Foreign students who have been studying at the Universities in Czecho-Slovakia, a large proportion of them Jewish students mostly from Poland, are answering the agitation against foreign students conducted in the press of the Right and in a section of the progressive press, and the increased fees demanded from foreign students, by leaving Czecho-Slovakia and going to study at Italian Universities. About 100 foreign students have already withdrawn their names from the lists of enrolments at the Czecho-Slovakian universities and have enrolled at the universities of Rome, Bologna, Pisa, and Florence.
The Italian Universities have given these students many facilities. They are required to pay only half the fees paid by native students. They are released from the payment of examination fee##; they are allowed reduced, travelling rates, they are given material assistance, and they are not asked for any undertaking that they will not settle down to practise their profession in Italy at the end of their studies.

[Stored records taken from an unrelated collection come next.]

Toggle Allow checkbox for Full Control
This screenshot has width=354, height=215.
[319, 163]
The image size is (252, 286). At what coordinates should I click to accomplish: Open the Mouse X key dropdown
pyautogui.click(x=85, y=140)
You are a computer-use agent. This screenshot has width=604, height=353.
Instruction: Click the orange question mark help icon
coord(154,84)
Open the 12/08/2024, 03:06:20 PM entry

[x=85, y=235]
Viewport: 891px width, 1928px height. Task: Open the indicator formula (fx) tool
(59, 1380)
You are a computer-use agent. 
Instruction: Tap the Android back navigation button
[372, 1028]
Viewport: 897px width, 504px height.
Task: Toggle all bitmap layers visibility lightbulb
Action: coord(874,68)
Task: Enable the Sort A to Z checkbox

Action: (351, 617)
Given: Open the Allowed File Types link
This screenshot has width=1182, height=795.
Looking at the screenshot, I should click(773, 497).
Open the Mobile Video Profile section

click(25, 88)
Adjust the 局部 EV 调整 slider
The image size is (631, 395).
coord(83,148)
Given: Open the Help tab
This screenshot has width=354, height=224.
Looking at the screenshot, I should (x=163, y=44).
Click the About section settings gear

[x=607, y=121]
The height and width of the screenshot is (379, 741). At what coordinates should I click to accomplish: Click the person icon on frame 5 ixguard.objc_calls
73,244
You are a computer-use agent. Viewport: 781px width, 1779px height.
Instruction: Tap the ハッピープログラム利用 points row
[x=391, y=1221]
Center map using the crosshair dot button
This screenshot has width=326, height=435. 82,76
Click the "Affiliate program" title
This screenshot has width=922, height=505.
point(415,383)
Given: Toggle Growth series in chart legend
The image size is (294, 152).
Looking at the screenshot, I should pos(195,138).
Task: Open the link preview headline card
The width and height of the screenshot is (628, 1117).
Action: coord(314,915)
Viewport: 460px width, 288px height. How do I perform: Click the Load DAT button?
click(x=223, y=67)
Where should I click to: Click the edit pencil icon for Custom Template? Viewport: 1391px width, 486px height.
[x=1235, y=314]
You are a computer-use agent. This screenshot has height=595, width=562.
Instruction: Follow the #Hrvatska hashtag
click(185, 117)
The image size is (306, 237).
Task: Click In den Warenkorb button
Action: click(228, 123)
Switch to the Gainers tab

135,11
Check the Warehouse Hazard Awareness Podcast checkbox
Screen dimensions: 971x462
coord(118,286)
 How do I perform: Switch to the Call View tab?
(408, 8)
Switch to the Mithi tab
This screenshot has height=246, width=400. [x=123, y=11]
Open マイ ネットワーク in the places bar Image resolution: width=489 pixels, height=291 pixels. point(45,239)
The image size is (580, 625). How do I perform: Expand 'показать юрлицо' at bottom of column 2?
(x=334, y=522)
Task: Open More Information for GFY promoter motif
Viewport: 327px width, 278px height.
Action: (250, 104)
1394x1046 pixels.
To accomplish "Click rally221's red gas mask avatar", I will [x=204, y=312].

The Czecho-Slovakian Government appears to be concerned at this retaliation by the foreign students to the anti-alien agitation, and the Minister of Education has told press representatives at a specially convoked press representatives’ meeting that the measures taken by the University authorities against foreign students were forced upon them by the technical conditions at the universities, and that the Czecho-Slovakian Universities still remain open as before to all students, irrespective of nationality or race.
The Dean of the Medical Faculty of the Czech University in Prague, Professor Weigner, has declared that he is in principle opposed to race distinctions, but the tragic fault of the aliens, he added, is that their race is regarded as if it was their fault.